The Cup Overfloweth

Holsworthy's Blue Plaque Contenders

Conducting a group of visitors around the town recently, I had stopped outside Bodmeyrick, and what is Holsworthy’s only Blue Plaque - to the memory of Doctor Stuart Craddock, pioneer in the discovery of penicillin – when one of the party remarked that, apart from thenoted doctor, he believed that the town was something of an empty pot when it came to former distinguished residents.  I was, of course, given no option but to counter the statement and enlighten the group about some of Holsworthy’s famous sons and daughters and, although Holsworthy has perhaps been a little lacking in producing its own great figures of history, the town has been home to many worthies, some of whom are deserving of their own Blue Plaque.
Some hundred and thirty years prior to Dr Craddock taking up residence at Bodmeyrick it had, in 1806, been the home of 27-year-old Miss Elizabeth Henrietta Campbell –from Airds, Scotland – governess to the children of the Rector, Owen Lewis Meyrick.  Marrying fellow Scot, Lachlan Macquarie, in the parish church here on 3 November 1807, the names of Elizabeth Campbell and Lachlan Macquarie mean little to the people of the UK, and yet in Australia the couple are revered.  Appointed governor of New South Wales in 1809, taking over from the unpopular Captain Bligh, together Lachlan and Elizabeth reformed what was still a penal colony into a thriving country and today Lachlan is lauded as the “Father of Australia” – so, that's our first two contenders for Blue Plaques!

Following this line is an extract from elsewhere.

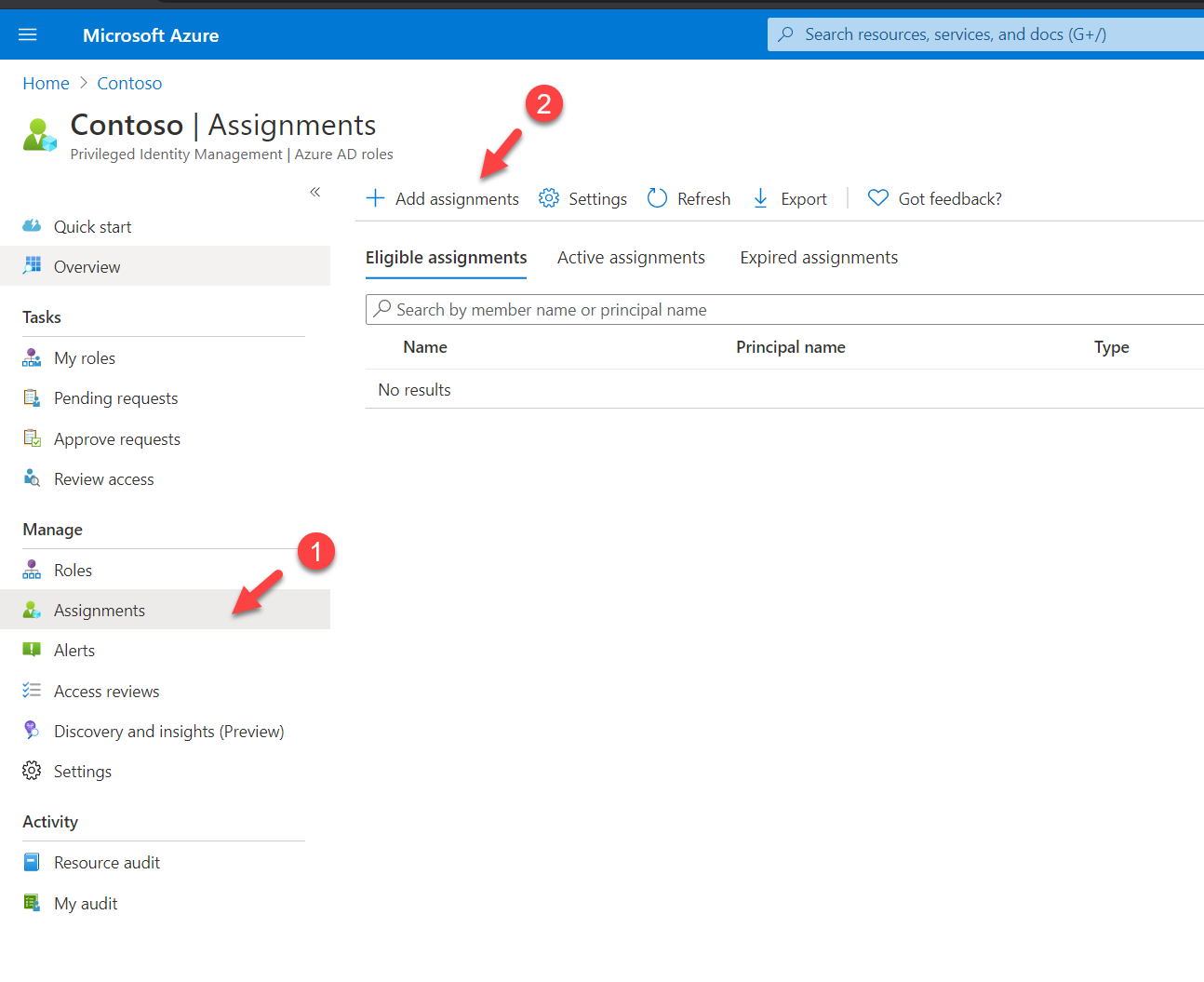
Task: Switch to the Active assignments tab
Action: 631,257
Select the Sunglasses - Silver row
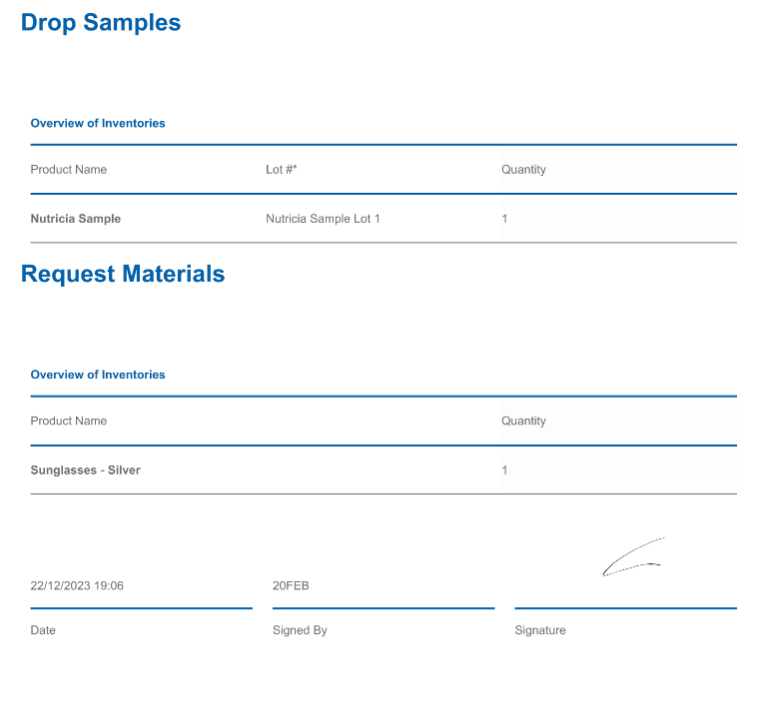 (86, 470)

We have only to walk a few yards to discover our next two candidates, both of whom – father and son – once resided at Park Villa.  Captain Henry King, RN, had arrived in Holsworthy on retiring from the Royal Navy in 1824, becoming a barge-master on the Bude-Holsworthy Canal, from which he made a healthy profit.  In 1840 he was selected to become Commissioner of the New Plymouth Company, created to establish a European settlement in the vicinity of Taranaki, on New Zealand’s North Island.   Amongst the pioneers who left these shores to begin a new life in New Zealand, (many of them from the Holsworthy area) Captain King is credited with becoming the settlement’s first Commissioner and later its first Magistrate, placing him in good standing for his own Blue Plaque. 
As is Henry’s son, William Cutfield King - born at Park Villa in 1827, and baptised in Holsworthy in February 1828.  With his formative years spent in and around the town, William can be classed as a true son of Holsworthy.  Aged 12, he left with his parents to settle in New Zealand.   19 years later, on 27 November 1860, William stood for, and was successful in winning a seat in the Third New Zealand Parliament, though was never to take his seat - shot and killed on his homestead during the First Taranaki War on 8 February 1861
The one-time resident of the house known as the Elms is our penultimate Blue Plaque Finalist.  Once the home (and surgery) of Dr Andrew William Palethorpe-Todd, General Practitioner, and Irish International rugby player (gaining three caps for his country).  It is his son however, who is the Blue Plaque nominee – Richard Andrew Palethorpe-Todd, more widely known as the stage and film actor, Richard Todd, who arrived in Holsworthy, from India, at the age of five and spent his early years here, attending the National School, and watching his first moving pictures here in the Market Hall – little did those sitting next to him imagine that one day he would be the one appearing on screen
Finally we come to our last contender – the illustriously named Admiral Benedictus Marwood Kelly, who was born on the site of Lloyds Bank, where once there stood a large gentleman’s residence - home of Lawyer and Holsworthy’s last private banker, Benedictus Marwood Kelly (senior) – a descendant of the distinguished and ancient Kelly Family of Kelly House, Kelly, Devon.  Born in 1785, Benedictus (junior) entered the Royal Navy in 1798, aged just 13, and through the supervision and guidance of his uncle, Captain William H Kelly, rose through the ranks, becoming an Admiral in 1863 after active service in the French Revolutionary and Napoleonic Wars and, notably, in the anti-slavery patrols off the coast of Africa, during which time, aboard HMS Pheasant, he acted as Senior Officer of the West Africa Squadron.  Retiring from active service on the grounds of ill health in 1822, Benedictus pursued a successful career in the city of London.  Retiring to Saltford House, lying between the cities of Bath and Bristol, Admiral Kelly died, aged 82, on 26 September 1867, and was buried at the parish church of the village of Kelly, near Lifton.  Leaving no children, he bequeathed over £80,000 for the establishment of Kelly College, Tavistock – opened in 1877 as a boarding school for “the sons of Naval Officers and other gentlemen”
I’ll let you decide who you think should be the winner of the Blue Plaque Award – I think they’re all admirable winners and all worthy of having their own Blue Plaque!  There are others, of course, but I think it’s quite clear to see that the pot’s not looking so empty now, is it!